Extracted data:
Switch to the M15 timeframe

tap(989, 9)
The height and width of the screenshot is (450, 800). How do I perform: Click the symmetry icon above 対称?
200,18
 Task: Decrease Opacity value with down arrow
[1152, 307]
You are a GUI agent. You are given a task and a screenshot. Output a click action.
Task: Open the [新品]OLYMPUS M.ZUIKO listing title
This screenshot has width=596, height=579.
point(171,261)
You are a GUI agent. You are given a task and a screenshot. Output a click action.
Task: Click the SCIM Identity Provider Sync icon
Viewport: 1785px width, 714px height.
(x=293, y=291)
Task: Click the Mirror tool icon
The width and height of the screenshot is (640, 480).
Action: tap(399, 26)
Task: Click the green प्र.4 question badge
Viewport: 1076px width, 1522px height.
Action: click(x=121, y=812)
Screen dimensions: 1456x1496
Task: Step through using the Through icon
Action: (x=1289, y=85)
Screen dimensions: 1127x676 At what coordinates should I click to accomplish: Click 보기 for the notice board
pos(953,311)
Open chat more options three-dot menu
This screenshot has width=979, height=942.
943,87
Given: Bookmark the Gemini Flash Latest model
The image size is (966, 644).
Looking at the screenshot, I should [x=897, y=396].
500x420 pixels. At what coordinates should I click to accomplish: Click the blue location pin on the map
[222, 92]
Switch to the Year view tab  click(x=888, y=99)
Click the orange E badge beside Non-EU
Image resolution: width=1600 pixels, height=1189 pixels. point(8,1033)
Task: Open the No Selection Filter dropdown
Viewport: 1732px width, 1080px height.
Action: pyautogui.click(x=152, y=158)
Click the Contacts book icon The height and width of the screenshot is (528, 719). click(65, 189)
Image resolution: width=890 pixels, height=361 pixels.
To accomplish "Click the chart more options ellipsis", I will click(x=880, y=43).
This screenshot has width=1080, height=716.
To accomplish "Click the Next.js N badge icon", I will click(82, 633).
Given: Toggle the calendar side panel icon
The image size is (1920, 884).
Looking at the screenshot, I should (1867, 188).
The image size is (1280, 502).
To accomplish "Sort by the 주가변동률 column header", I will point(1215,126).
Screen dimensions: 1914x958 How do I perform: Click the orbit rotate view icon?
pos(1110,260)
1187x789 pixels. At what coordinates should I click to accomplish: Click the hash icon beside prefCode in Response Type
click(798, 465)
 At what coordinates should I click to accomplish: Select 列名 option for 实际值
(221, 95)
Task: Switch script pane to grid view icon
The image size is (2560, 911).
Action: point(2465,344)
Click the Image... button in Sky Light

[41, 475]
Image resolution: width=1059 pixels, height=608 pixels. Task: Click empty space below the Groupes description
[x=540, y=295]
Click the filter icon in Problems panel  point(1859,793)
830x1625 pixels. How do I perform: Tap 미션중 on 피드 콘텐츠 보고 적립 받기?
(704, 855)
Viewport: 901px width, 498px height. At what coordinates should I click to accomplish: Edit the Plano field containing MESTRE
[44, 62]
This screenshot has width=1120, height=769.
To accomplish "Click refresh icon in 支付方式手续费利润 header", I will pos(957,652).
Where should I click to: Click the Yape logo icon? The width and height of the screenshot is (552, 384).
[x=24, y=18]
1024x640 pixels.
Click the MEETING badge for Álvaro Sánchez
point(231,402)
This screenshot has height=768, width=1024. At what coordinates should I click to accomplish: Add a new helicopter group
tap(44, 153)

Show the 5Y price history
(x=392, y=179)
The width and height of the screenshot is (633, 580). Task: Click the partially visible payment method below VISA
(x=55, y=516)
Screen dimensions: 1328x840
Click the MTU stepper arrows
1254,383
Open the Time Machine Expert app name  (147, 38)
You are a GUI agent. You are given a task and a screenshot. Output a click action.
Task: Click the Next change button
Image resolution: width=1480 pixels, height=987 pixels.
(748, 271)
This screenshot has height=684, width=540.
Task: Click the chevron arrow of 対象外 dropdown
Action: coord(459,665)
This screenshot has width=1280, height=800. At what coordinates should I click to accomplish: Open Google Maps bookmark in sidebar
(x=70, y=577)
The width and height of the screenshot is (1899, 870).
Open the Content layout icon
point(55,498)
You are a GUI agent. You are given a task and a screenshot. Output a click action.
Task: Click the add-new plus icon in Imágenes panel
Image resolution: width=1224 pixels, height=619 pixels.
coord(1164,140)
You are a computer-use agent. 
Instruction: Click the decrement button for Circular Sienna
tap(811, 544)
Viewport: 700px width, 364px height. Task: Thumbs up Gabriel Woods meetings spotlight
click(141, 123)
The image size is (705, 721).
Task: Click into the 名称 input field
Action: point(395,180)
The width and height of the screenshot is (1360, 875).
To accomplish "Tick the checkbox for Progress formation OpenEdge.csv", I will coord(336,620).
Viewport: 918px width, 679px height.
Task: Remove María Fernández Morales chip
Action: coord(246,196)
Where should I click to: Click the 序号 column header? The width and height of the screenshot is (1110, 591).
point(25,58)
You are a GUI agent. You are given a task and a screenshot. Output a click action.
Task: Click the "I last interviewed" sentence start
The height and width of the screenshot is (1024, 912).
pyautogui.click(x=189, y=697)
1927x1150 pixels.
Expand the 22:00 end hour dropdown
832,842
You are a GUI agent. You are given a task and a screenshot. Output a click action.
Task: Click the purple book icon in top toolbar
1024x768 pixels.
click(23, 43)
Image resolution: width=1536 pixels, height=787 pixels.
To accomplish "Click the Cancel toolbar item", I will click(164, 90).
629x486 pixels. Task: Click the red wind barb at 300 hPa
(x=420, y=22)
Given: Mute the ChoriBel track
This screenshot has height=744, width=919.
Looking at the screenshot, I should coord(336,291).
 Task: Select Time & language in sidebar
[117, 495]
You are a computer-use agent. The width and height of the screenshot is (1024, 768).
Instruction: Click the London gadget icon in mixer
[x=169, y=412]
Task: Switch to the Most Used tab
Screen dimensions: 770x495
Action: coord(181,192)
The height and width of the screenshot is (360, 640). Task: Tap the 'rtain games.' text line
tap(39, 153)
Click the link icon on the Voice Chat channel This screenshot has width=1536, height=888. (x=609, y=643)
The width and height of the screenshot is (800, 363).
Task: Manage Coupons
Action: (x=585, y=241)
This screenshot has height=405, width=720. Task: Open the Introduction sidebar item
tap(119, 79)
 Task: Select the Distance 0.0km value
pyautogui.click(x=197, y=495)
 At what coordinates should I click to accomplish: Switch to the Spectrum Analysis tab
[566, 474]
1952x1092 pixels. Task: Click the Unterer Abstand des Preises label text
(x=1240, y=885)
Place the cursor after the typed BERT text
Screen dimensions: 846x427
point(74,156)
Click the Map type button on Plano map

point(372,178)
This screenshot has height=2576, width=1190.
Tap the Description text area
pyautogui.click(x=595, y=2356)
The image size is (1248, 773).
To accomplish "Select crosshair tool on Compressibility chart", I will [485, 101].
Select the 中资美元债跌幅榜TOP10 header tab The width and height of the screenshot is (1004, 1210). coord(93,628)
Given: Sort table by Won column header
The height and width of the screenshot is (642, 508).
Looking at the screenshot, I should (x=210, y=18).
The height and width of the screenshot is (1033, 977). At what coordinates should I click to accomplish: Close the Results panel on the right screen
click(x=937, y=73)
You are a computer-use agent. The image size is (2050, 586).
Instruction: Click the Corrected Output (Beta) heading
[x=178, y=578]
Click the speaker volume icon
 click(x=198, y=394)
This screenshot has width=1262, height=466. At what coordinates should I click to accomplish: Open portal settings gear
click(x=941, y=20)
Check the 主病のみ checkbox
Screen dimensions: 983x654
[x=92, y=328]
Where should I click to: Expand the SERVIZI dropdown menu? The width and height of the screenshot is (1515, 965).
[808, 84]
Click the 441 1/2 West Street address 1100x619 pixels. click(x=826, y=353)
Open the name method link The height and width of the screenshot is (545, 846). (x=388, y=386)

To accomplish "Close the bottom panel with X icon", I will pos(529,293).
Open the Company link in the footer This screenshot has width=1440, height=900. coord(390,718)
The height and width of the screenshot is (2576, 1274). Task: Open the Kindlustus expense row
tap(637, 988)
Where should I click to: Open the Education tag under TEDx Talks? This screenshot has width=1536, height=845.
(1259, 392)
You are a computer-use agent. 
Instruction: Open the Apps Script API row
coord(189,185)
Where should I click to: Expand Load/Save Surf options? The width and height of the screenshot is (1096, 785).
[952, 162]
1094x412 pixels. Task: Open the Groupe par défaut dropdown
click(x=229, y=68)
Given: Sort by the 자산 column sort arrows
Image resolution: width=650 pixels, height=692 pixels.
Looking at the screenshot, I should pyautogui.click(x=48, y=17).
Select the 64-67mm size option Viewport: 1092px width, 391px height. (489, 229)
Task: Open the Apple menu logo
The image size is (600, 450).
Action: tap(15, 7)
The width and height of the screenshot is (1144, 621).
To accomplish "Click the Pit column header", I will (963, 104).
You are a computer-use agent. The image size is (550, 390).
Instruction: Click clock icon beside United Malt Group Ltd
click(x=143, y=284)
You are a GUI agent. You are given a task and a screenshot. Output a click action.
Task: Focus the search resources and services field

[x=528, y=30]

Prompt: Only lines holding the word "name" are wanted, so copy each of them from the records above.

Output of the task:
Open the Time Machine Expert app name  (147, 38)
Open the name method link The height and width of the screenshot is (545, 846). (x=388, y=386)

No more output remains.